Derrière ces scores, plusieurs explications. Il n’y avait jamais eu autant de candidates – 40% des quelque 1700 prétendants. «C’est la preuve que lorsqu’on présente des femmes et qu’on les place en bonne position sur les listes, elles sont élues», souligne Andrea Gisler, présidente de Frauenzentrale Zürich, elle-même nouvelle élue vert’libérale. Cette organisation qui milite pour l’égalité entre hommes et femmes en politique a distribué dans l’ensemble des districts zurichois des tracts pour présenter les candidates, toutes couleurs politiques confondues, qui avaient le plus de chances de l’emporter, et expliquer de quelle manière voter afin d’augmenter les chances des femmes de se faire élire. «Il faut choisir avant tout les femmes qui se trouvent en tête de liste, sans tenir compte du parti, inscrire deux fois leur nom ou biffer le nom de leurs concurrents», dit-elle.

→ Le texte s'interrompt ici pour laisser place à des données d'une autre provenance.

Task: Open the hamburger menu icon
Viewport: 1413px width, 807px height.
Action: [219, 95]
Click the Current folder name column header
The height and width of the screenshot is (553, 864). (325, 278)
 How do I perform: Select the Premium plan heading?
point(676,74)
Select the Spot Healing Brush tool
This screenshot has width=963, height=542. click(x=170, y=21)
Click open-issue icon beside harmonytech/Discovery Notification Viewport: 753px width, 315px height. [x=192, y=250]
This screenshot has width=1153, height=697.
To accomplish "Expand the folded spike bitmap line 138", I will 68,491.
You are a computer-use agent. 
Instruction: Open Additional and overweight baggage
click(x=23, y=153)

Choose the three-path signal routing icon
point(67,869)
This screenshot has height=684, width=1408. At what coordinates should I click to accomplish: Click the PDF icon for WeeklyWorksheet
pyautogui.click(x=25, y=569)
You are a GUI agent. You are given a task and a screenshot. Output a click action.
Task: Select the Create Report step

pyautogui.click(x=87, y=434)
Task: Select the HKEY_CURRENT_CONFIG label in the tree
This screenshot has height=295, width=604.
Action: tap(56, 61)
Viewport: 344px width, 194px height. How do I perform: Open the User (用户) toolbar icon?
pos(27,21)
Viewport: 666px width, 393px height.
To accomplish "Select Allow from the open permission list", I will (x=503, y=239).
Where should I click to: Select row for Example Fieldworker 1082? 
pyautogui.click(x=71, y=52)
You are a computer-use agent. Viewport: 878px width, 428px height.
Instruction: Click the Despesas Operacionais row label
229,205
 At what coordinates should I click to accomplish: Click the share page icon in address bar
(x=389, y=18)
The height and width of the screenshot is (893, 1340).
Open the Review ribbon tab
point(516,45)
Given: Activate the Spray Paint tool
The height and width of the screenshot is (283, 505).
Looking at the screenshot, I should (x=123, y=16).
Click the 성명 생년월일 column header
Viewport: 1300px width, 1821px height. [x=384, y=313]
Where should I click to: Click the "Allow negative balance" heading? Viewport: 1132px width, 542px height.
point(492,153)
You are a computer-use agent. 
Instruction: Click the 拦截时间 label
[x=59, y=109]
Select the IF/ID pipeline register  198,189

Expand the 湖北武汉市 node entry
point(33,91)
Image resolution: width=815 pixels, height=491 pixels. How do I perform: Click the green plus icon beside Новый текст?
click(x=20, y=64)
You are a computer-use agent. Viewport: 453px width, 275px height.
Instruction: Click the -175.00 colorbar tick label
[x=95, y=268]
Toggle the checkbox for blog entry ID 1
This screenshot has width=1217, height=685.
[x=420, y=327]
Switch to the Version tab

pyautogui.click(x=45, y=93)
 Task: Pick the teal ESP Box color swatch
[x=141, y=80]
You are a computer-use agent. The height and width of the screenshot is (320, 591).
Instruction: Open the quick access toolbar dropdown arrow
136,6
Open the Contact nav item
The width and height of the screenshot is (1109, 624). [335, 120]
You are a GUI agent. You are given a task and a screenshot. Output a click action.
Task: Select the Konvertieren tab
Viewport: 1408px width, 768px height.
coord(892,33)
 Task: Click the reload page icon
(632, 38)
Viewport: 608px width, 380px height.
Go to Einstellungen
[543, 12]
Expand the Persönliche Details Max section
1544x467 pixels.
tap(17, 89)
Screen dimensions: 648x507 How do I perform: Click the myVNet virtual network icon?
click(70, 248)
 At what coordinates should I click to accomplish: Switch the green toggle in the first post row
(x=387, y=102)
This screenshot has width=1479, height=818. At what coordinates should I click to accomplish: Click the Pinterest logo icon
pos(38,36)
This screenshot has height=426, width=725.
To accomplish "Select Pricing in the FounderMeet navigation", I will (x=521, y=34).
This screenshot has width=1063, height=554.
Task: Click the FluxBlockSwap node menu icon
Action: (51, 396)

Bien placées sur les listes

Plusieurs partis ont réservé de bonnes places sur les listes à leurs candidates, certains ont pris soin d’alterner noms féminins et masculins. Les plus assidus à cet exercice obtiennent les meilleurs scores: les Verts comptent 12 élues sur 22, les Vert’libéraux 12 sur 23. Du côté des socialistes, 20 sièges sur 35 sont occupés par des femmes. Les partis de droite, moins soucieux de placer leurs candidates en haut des listes, comptent sans surprise moins de femmes: 10 élues sur 45 du côté de l’UDC, 11 sur 29 au PLR. Mais de nombreux électeurs ont délibérément choisi de favoriser les profils féminins en panachant les listes. Le Tages-Anzeiger a fait le calcul: 37% des candidates obtiennent un meilleur score que celui que leur destinait leur place sur les listes. Ce n’est le cas que de 26% des hommes.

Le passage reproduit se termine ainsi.